Platte Island Resort and Villas Ltd v EME Management Services Ltd (Civil Side: CC 3/2013)  SCSC 50 (13 May 2013);
Platte Island Resort v EME Management Services
(2013) SLR 225
13 May 2013 CS 3/2013
Counsel F Elizabeth for the plaintiff
B Hoareau for the defendant
 This is a ruling on a plea in limine litis. I have already given a judgment on the contract between these parties. That judgment was given in an earlier case, Commercial Cause No 25 of 2012, filed by the same plaintiff. In that case the plaintiff’s argument presumed the existence and enforceability of the contract. It was seeking judicial amendment of a particular provision. In this second case the plaintiff seeks to argue that the whole contract is null and void and incapable of enforcement. Can this conduct be tolerated by the Court?
☆ ☆ ☆
TASK STATEMENT:
Answer these questions using the court ruling.
1. Who appeared as counsel for the defendant?
2. What was the number of the earlier case filed by the same plaintiff?
3. In the second case, what does the plaintiff seek to argue about the contract?
The listing after this point is separate material, unrelated to the court ruling.

DATA:
☆ ☆ ☆
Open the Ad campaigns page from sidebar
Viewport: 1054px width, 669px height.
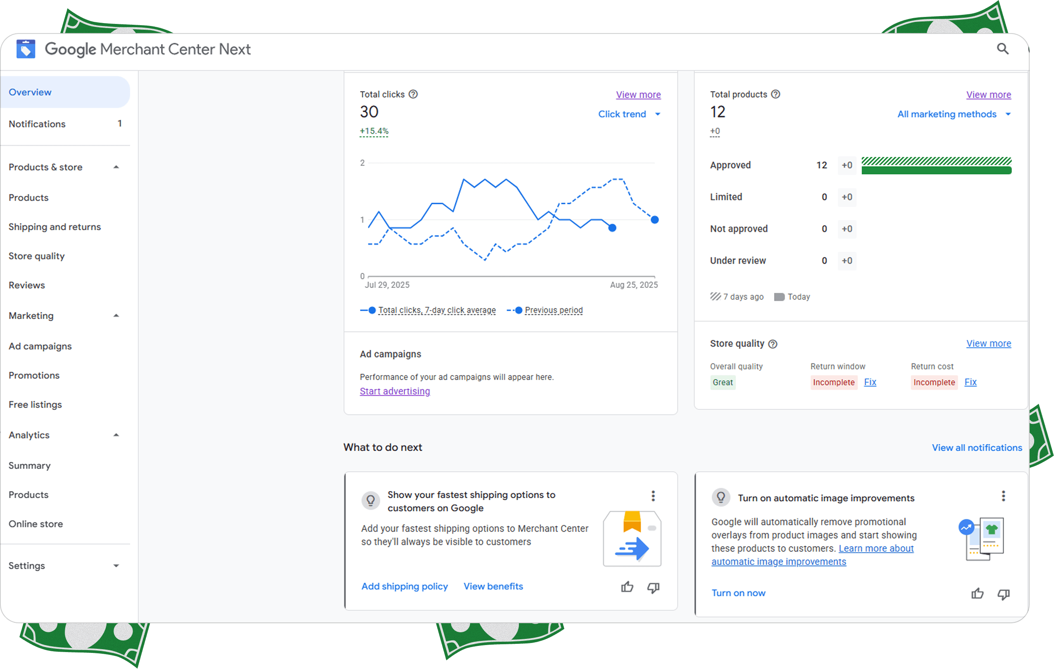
☆ ☆ ☆
EXERCISE OUTPUT:
1. B Hoareau
2. Commercial Cause No 25 of 2012
3. That the whole contract is null and void and incapable of enforcement